[Begin]

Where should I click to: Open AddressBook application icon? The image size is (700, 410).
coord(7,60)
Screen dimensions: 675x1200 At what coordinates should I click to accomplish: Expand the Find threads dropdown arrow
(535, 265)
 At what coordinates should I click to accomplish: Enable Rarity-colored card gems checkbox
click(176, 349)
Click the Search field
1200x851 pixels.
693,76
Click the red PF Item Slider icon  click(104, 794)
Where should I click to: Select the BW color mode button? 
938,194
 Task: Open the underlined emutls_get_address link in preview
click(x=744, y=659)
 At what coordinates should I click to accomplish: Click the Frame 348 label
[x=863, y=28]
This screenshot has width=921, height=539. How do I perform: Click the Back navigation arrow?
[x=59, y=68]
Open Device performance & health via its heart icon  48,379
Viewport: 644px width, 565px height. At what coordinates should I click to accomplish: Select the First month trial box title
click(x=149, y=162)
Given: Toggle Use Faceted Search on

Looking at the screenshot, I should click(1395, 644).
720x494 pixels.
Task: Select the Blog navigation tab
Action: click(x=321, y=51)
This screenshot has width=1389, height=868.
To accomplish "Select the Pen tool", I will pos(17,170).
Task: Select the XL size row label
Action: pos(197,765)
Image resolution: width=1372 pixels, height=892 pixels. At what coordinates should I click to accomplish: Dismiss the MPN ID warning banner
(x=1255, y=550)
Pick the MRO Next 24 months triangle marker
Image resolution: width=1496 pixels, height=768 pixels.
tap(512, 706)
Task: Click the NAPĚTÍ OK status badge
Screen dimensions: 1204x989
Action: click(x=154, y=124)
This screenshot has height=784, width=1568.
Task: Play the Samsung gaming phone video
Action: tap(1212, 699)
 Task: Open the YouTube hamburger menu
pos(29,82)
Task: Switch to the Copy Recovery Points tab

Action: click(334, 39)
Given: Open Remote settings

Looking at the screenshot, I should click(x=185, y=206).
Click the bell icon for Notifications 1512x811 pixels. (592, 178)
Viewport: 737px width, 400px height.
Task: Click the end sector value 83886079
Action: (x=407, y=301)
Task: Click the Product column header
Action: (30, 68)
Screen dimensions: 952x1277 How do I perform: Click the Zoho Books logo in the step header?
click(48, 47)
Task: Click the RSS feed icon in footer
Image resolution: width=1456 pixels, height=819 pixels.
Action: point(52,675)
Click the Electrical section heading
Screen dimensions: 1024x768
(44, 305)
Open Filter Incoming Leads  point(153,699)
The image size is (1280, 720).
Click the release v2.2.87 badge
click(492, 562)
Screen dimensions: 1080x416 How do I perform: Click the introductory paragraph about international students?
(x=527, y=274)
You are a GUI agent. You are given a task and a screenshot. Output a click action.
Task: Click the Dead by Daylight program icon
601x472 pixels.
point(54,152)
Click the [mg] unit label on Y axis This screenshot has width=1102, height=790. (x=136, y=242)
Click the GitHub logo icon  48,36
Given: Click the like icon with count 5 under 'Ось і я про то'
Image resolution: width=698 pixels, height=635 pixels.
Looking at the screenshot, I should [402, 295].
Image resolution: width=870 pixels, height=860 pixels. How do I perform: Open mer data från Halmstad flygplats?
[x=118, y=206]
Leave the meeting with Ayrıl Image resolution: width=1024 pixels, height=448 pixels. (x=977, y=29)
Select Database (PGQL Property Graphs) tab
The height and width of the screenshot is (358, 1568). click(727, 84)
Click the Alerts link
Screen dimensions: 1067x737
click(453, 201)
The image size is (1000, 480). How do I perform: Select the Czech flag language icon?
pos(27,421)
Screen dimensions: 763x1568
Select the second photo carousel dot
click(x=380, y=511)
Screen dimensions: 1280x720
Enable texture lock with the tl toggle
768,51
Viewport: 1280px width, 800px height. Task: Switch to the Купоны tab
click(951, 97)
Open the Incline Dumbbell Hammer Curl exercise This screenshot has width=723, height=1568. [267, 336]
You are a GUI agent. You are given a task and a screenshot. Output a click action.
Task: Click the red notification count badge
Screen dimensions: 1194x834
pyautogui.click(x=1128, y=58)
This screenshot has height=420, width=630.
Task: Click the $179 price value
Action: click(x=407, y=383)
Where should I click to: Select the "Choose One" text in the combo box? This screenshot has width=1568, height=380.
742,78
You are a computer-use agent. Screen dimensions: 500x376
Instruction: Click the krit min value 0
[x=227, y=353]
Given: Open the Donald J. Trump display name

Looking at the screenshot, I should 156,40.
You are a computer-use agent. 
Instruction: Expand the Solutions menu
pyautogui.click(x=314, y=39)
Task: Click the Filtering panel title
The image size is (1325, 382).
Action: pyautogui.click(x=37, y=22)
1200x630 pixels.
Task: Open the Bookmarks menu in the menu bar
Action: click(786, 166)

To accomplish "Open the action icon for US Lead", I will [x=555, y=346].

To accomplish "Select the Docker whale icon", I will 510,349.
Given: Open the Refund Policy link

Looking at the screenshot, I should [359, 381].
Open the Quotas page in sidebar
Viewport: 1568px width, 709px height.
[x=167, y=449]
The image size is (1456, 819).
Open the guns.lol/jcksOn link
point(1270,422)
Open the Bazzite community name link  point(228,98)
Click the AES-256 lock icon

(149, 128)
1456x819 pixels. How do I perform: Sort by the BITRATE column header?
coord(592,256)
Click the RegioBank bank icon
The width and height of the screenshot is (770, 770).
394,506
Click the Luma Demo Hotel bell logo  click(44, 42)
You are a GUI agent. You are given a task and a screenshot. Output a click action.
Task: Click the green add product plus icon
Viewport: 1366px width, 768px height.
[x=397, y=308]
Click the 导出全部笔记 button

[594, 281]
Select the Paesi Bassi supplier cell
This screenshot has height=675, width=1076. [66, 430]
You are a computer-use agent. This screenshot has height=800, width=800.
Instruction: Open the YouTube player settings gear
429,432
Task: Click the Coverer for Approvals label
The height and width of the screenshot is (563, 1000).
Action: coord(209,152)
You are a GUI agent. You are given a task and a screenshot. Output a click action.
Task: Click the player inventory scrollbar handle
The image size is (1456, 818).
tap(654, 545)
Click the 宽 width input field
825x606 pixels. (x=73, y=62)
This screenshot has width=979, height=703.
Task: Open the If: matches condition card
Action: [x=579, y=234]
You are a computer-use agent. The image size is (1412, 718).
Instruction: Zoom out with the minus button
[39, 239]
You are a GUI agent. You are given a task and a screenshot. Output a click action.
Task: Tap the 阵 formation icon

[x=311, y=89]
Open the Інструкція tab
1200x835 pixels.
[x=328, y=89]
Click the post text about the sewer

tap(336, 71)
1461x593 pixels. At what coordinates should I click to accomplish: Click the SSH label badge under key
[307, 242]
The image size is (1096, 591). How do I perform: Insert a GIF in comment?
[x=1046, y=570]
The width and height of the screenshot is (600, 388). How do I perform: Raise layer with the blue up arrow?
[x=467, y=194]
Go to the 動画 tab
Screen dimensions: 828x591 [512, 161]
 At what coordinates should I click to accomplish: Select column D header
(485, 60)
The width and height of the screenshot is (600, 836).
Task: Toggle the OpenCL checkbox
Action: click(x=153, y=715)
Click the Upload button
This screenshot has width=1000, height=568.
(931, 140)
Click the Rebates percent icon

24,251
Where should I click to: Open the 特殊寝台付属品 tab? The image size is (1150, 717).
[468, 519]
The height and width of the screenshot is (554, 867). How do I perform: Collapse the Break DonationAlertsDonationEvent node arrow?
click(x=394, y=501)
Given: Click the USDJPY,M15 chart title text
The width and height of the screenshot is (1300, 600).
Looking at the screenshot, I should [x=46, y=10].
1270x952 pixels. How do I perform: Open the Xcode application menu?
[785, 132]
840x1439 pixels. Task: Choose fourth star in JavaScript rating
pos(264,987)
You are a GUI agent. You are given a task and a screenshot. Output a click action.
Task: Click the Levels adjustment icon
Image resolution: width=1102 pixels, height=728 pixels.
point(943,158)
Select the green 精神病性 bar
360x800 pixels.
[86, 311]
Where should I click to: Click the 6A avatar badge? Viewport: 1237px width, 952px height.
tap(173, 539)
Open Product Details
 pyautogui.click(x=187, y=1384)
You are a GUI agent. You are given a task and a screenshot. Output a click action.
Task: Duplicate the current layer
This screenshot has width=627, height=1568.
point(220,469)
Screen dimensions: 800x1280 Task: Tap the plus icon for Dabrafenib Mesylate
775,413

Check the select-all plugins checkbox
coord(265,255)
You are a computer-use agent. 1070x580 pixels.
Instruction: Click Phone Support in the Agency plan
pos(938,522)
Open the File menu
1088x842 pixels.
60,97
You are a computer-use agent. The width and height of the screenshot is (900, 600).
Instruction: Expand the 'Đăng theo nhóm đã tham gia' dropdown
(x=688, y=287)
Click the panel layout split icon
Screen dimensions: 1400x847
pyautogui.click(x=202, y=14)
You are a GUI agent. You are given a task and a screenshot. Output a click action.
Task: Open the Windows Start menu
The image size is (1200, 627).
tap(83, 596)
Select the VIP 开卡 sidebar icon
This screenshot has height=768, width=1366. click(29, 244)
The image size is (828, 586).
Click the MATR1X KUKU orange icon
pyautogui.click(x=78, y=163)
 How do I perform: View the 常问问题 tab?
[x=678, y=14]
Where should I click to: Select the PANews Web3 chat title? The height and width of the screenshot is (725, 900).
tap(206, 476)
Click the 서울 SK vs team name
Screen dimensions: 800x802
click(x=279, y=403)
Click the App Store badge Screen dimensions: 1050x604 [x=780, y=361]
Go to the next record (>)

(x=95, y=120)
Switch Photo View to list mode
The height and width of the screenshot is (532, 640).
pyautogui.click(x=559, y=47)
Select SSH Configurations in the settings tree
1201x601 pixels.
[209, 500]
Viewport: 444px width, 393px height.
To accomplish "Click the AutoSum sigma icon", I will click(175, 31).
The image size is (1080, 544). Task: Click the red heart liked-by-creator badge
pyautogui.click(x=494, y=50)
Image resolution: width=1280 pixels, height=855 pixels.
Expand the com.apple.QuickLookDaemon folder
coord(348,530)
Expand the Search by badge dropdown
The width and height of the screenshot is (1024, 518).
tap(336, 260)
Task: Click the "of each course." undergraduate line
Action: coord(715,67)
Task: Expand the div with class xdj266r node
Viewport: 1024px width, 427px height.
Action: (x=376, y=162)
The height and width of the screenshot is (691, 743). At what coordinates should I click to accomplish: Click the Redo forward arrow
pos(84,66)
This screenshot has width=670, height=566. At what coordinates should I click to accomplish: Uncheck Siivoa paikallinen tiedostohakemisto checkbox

[End]

■ EXERCISE DETAILS
Please copy the records above word for word, starting at the line that contains "Click the App" and stopping after the line that contains "pyautogui.click(x=494, y=50)".

■ ANSWER BELOW
Click the App Store badge Screen dimensions: 1050x604 [x=780, y=361]
Go to the next record (>)

(x=95, y=120)
Switch Photo View to list mode
The height and width of the screenshot is (532, 640).
pyautogui.click(x=559, y=47)
Select SSH Configurations in the settings tree
1201x601 pixels.
[209, 500]
Viewport: 444px width, 393px height.
To accomplish "Click the AutoSum sigma icon", I will click(175, 31).
The image size is (1080, 544). Task: Click the red heart liked-by-creator badge
pyautogui.click(x=494, y=50)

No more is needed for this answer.